At one year and six months old she was taken by her mother to the emergency room (ER) because of loss of consciousness. She had looked pale and exhibited a poor response for a while. As she was alert during examination at the ER, she was not subjected to further medical examination. At one year and seven months of age she was seen again in the hospital because of her short stature. (Her height was 71.0 cm, -3.3 SD for a normal Japanese girl of this age. Her weight was 8.3 kg, -1.7 SD for a normal Japanese girl of this age) (See figure 1). Magnetic resonance imaging (MRI) of the brain, including the pituitary gland, gave normal results. Biochemical examination, including blood sugar and liver function, showed that all was normal at this time. At three years of age the subject was urgently taken to hospital after an afebrile seizure one morning, before breakfast. The initial blood analysis showed her blood glucose level was 1.1 mmol/L with insulin < 3.47 pmol/L. Her blood gas analysis showed: pH 7.242; pCO₂ 37.2 mmHg; HCO₃- 15.7 mmol/L; base excess (BE) -10.9; and NH3 44 μmol/L, which indicated metabolic acidosis. Her dipstick urinalysis detected ketones at a scale of 2+, which indicated ketotic hypoglycemia. After bolus administration of intravenous glucose, she recovered from the seizure. Further investigation for ketotic hypoglycemia was carried out. The endocrinological evaluation is summarized in table 1. Amino acid levels and urine organic acid analysis were not specific. Because she had hypoglycemia, slightly low IGF-1 and short stature, she was suspected to have a combined pituitary hormone deficiency. Stimulation tests were carried out with arginine, corticotropin-releasing hormone (CRH), and thyrotropin-releasing hormone (TRH). As shown in table 1, she had GHD. In addition, the TSH response to TRH showed prolonged secretion, indicative of central hypopituitarism (Table 1). GH and levothyroxine supplementation were started (Figure 1).

Although her height velocity improved slightly, as shown in figure 1, episodes of hypoglycemia even under GH treatment occurred often, and the patient and her mother complained that she became fatigued easily, compared with other children. Uncooked cornstarch was added to her diet, but the frequency of hypoglycemia did not change. Because GH treatment did not resolve hypoglycemia, congenital metabolic diseases were suspected. At seven years of age, the patient’s amino acid, urine organic acid and acylcarnitine profile were analyzed. The results of these examinations were non-specific.
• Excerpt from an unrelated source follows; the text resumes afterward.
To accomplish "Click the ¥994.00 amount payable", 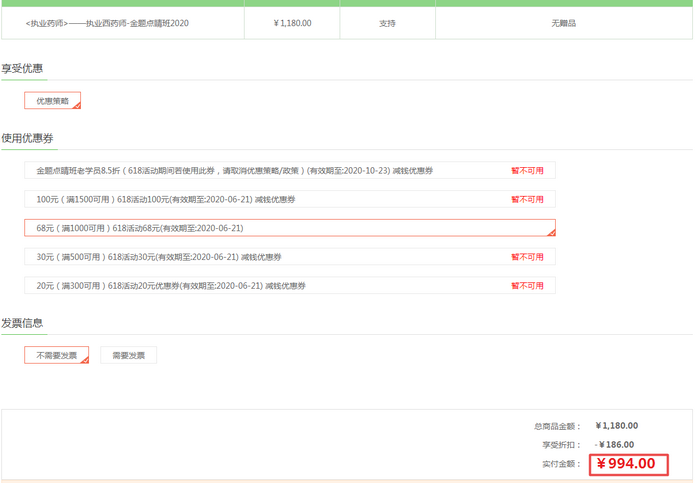I will [626, 464].
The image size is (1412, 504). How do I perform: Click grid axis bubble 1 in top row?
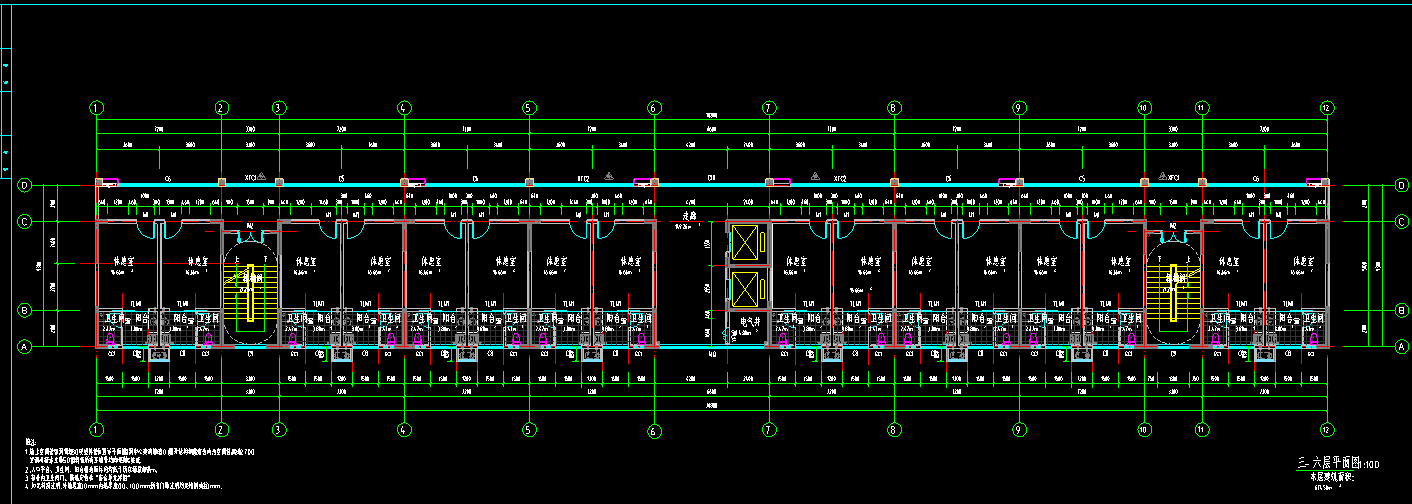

Figure 1: Growth charts, the course of treatment, and symptoms.
The patient started to have recurrent episodes of hypoglycemia from around one year of age. At three years of age she was taken to our ER because of seizure due to hypoglycemia. Because she was also of short stature we conducted a pituitary stimulation test, which showed GHD and central hypothyroidism. GH and levothyroxine supplementation began but she continued to have hypoglycemia. We added a supplement of uncooked cornstarch, which was not effective. From eight years of age, she rarely showed hypoglycemia. When the patient was 11 years old we made a diagnosis of citrin deficiency by genetic analysis. MCT oil supplementation began.

X

Table 1: Endocrinological findings in the patient.
The results of the endocrinological analysis and pituitary stimulation test with arginine, CRH, and TRH. PRL: prolactin.

X

After the age of eight years, episodes of hypoglycemia ceased; it seemed to have resolved spontaneously. A careful review of the patient’s diet revealed that she did not like rice or sweet snacks, and preferred a high-protein, high-fat diet, especially peanut. Based on these eating preferences, and on hypoglycemia and her short stature, CD was suspected. After receiving approval from the institutional review board and obtaining written informed consent, deoxyribonucleic acid (DNA) diagnosis for known SLC25A13 (NM_014251.3) [8] was performed when she was 11 years old. She was a compound heterozygote for c.1177+1G>A, p.(340_392del) and c.1230+1G>A, p.(411_437del), confirming the diagnosis of CD. Medium chain triglyceride (MCT) oil supplementation was started (Figure 1). After MCT oil supplementation, she became fatigued less easily and her daily activity increased. GH treatment is being continued.

Discussion and Conclusion

This is the first reported case of CD complicated with GHD. A peculiar eating habits is a characteristic symptom of an apparently healthy period in CD patients [6]. In addition, ketotic hypoglycemia is thought to be a common symptom [4,9]. Our patient showed ketotic hypoglycemia and seizure at three years of age, but before that she had episodes of pallor and drowsiness, suggestive of hypoglycemia. She also presented with growth failure. One of the differential diagnoses of ketotic hypoglycemia was GHD. At the first medical examination, secretion of GH was impaired, leading to the diagnosis of GHD. GH therapy was likely to be partially effective for growth, but hypoglycemia and easy fatigue were not resolved. In the subsequent course, CD was suspected because of the patient’s peculiar eating habits, and the diagnosis of CD was confirmed by the genetic analysis of SLC25A13. There are reports of some patients being initially diagnosed with ketotic hypoglycemia and then finally diagnosed as having CD [9]. The diagnostic clue in these cases was a specific eating habits similar to our case. However, since peculiar eating habits may not be evident in early childhood, CD should always be considered in the differential diagnosis of ketotic hypoglycemia.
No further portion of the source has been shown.